Laser processing is the primary field of laser application. In this field, laser processing of the object material occupies a very important position, especially for the material surface can be a variety of enhanced treatment.
The main application of the tool material modification is the melting process. The melting process is the melting of the surface of the metal material under the irradiation of the laser beam, and it rapidly solidifies to produce a new surface layer. According to the changes in the surface texture of the material, it can be divided into alloying, coating, remelting and refining, glazing and surface composites. Laser fusing is to irradiate the surface of a material with a laser beam of a suitable parameter to rapidly melt and rapidly condense the surface of the material to obtain a surface modification technique that refines the homogeneous structure and the desired properties. It has the following advantages:
1. When the surface is melted, no metal element is generally added, and the melted layer forms a metallurgical bond with the material matrix.
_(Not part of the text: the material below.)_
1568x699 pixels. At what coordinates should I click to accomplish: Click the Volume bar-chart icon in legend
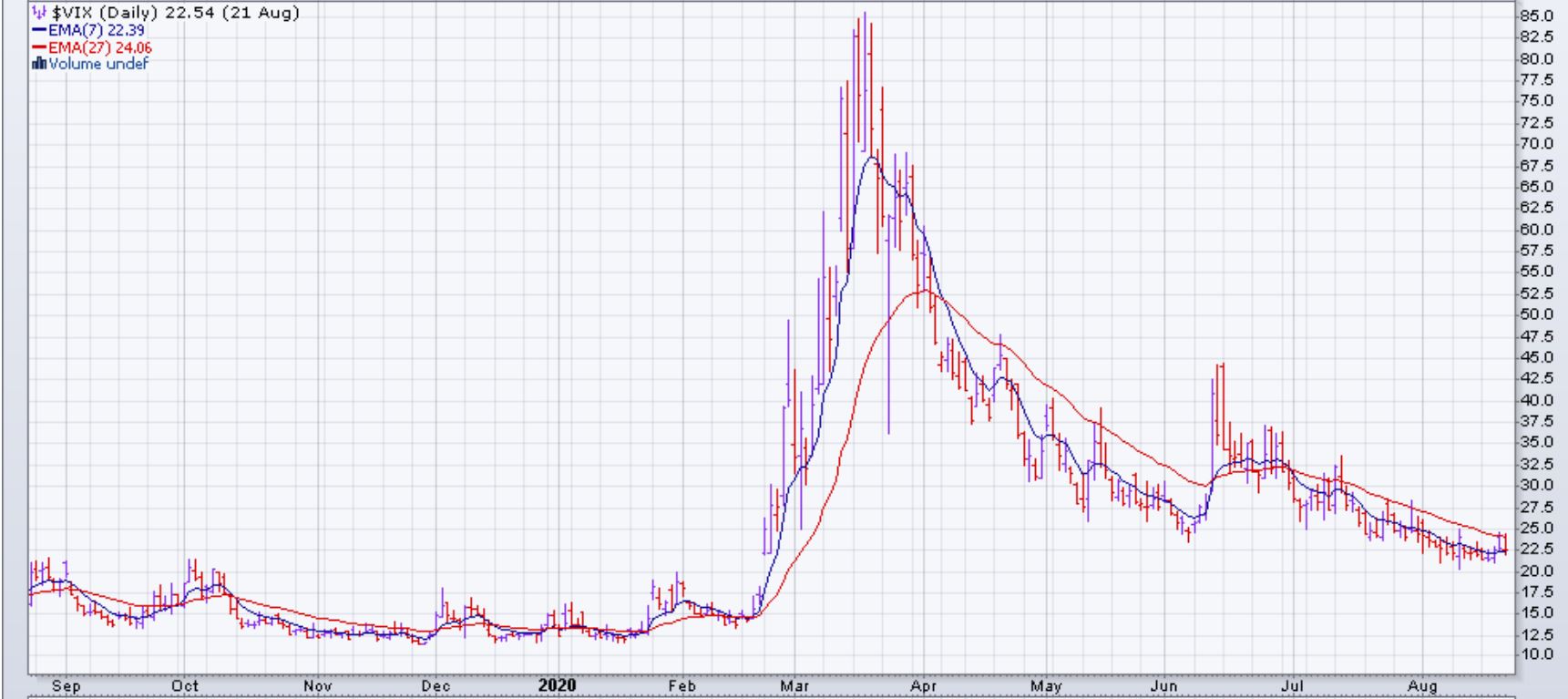point(38,64)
2. In the laser fusion process, impurities and gases can be eliminated, while the magazine obtained by quenching recrystallization has higher hardness, abrasion resistance and corrosion resistance.
3. The molten layer is thin and the thermal area is small, which has little effect on surface roughness and workpiece size. Sometimes it can be used without further polishing.
4. To increase the limit of solid solubility of solute atoms in the matrix, ultrafine grain and second-phase particles, to form a metastable phase, to obtain a single crystal structure without diffusion or even amorphous, so that the resulting new alloy obtains the traditional method. Unable to get good performance.
5. The light beam can be guided by the light path, so that it can handle special parts and complex shapes of the surface.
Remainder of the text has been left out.